In conclusion, to date, although some convincing knowledge on the implication of dysbiosis in the pathogenesis of NAFLD has been acquired, we still lack sufficient evidence to suggest when and how this knowledge should be applied. Future research is expected to further explore the physiopathological links between intestinal microbiota and NAFLD, to identify clinically relevant markers of dysbiosis and predictors of response, as well as to indicate the best agent, or combination of agents, to be used.
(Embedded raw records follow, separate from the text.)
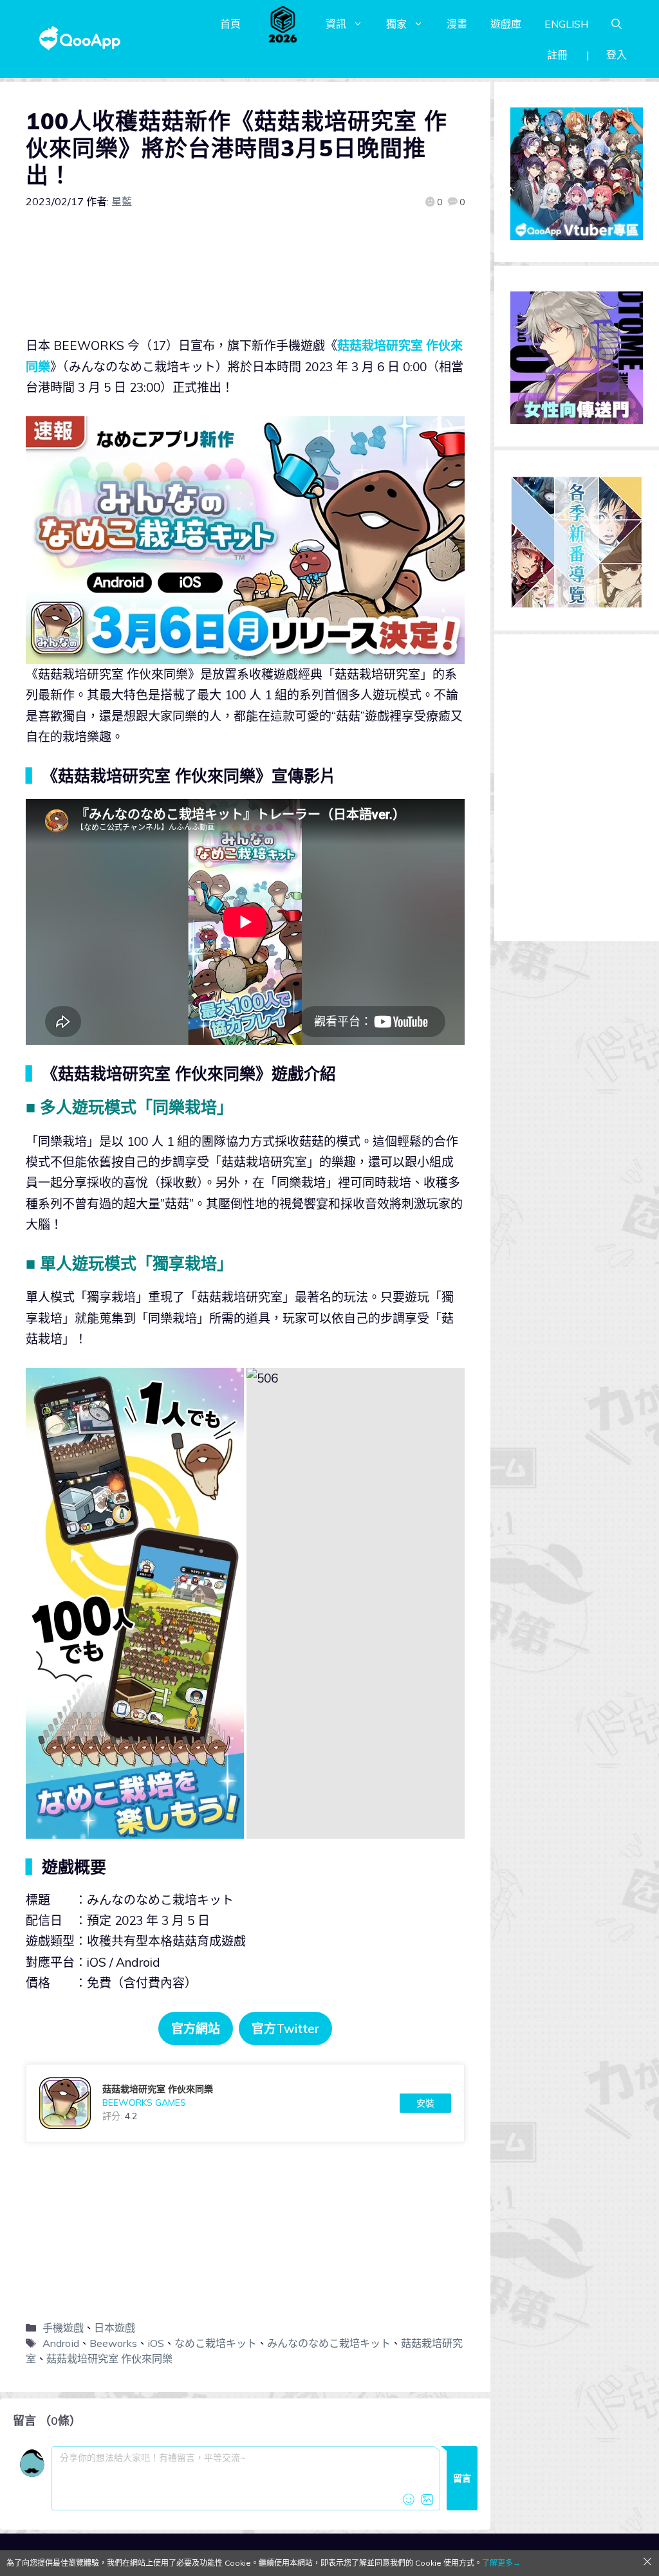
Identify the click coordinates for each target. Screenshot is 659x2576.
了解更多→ (501, 2563)
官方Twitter (285, 2028)
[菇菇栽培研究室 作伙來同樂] (245, 2103)
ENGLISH (566, 23)
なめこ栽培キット (215, 2343)
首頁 (230, 23)
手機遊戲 (63, 2327)
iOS (155, 2343)
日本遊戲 (114, 2327)
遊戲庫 (505, 23)
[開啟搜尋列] (616, 23)
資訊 (336, 23)
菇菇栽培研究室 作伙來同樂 (109, 2358)
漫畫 (457, 23)
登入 (616, 54)
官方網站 (195, 2028)
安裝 (425, 2103)
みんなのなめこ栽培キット (329, 2343)
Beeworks (113, 2343)
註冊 (557, 54)
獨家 (396, 23)
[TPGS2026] (283, 24)
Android (60, 2343)
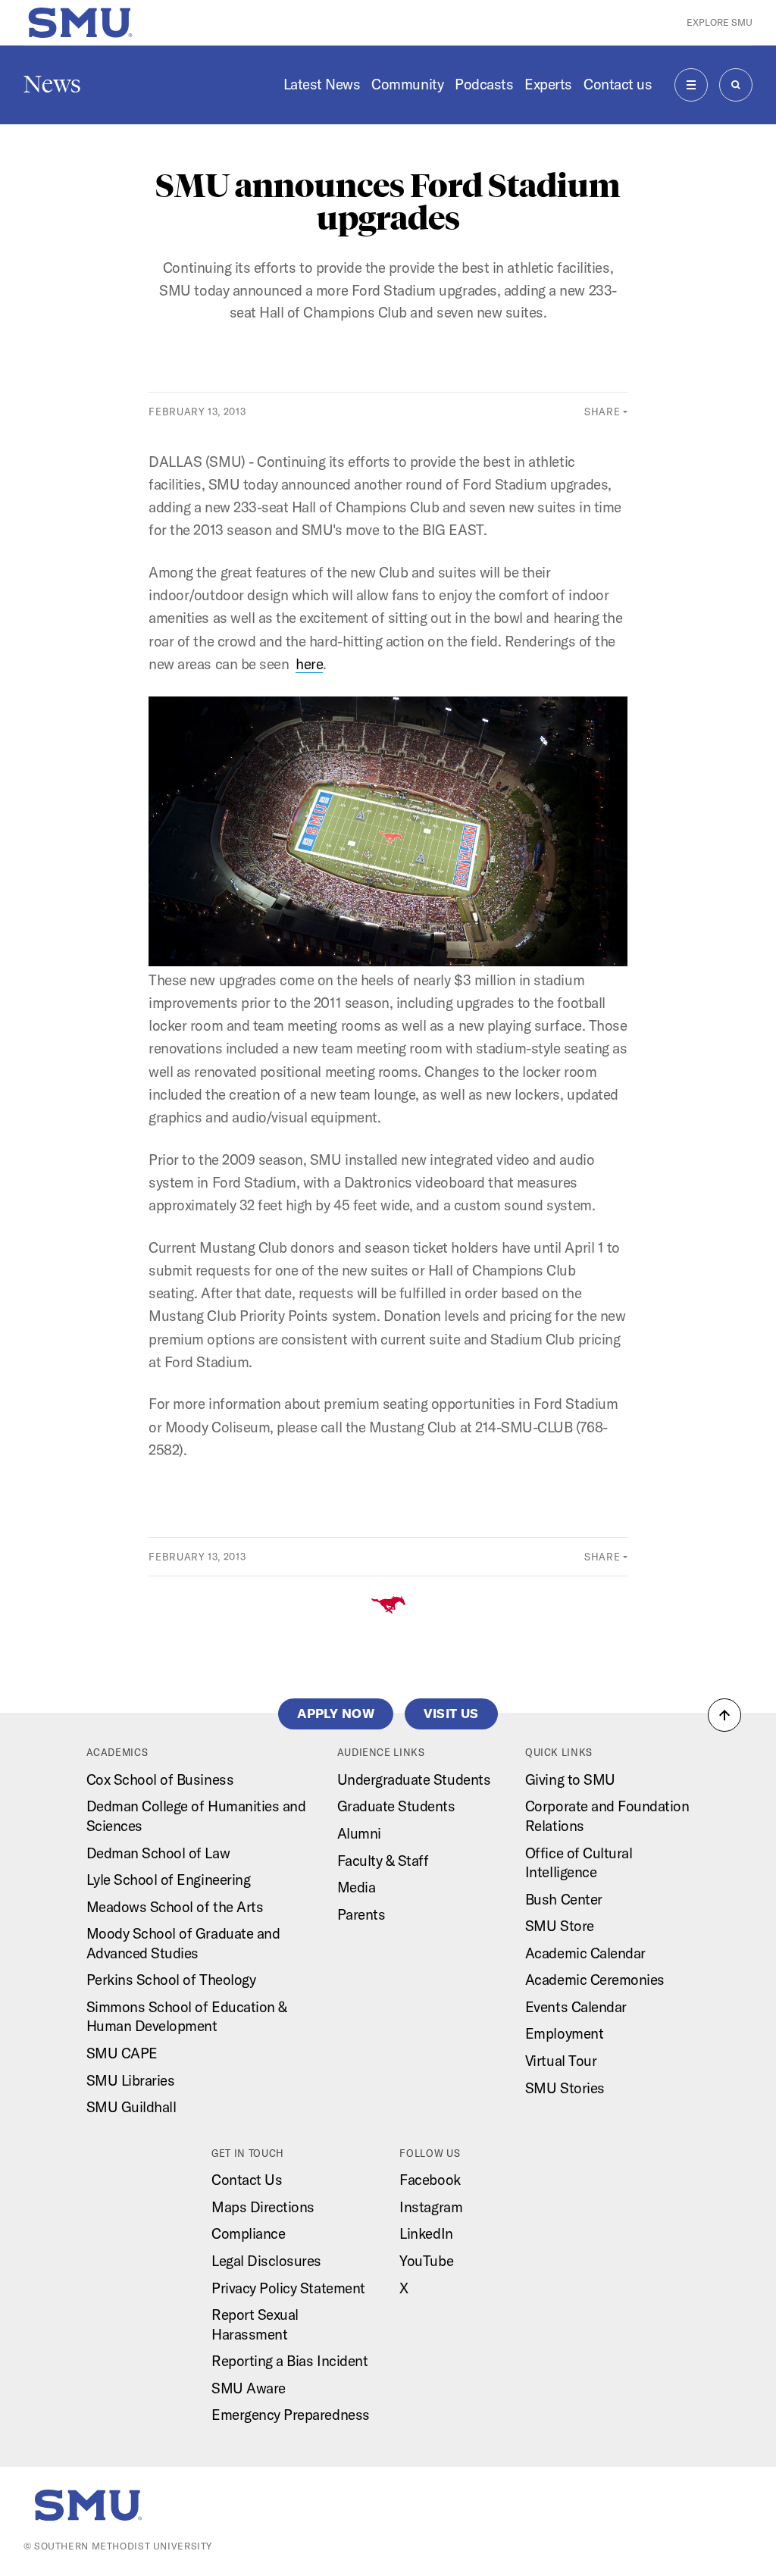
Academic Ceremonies (595, 1979)
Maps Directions (262, 2207)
Treatment of NAFLD should be first aimed at antagonizing insulin resistance, which is also central to all associated metabolic disturbances [51]: proper diet [52] and physical activity are the first keys to success. Currently, taking advantage of the optimal safety profile of probiotic/prebiotic therapy, we can only suggest that an approach with these agents in NAFLD could be explored in selected cases, after all the measures recommended by the latest guidelines [53], i.e., lifestyle interventions and eventually vitamin E in non-diabetics or pioglitazone in diabetics, have failed.

Conclusions

Different pathogenic pathways are involved in the development of NAFLD, and, in recent years, growing evidence has indicated the participation of intestinal dysbiosis. While waiting for further research in order to understand when and how we should better modulate the gut intestinal microbiota in NAFLD patients, the very favorable risk profile already permits us to “test” probiotics/prebiotics once the currently recommended therapeutic measures have failed.

Conflict of interest

The authors declare no conflict of interest.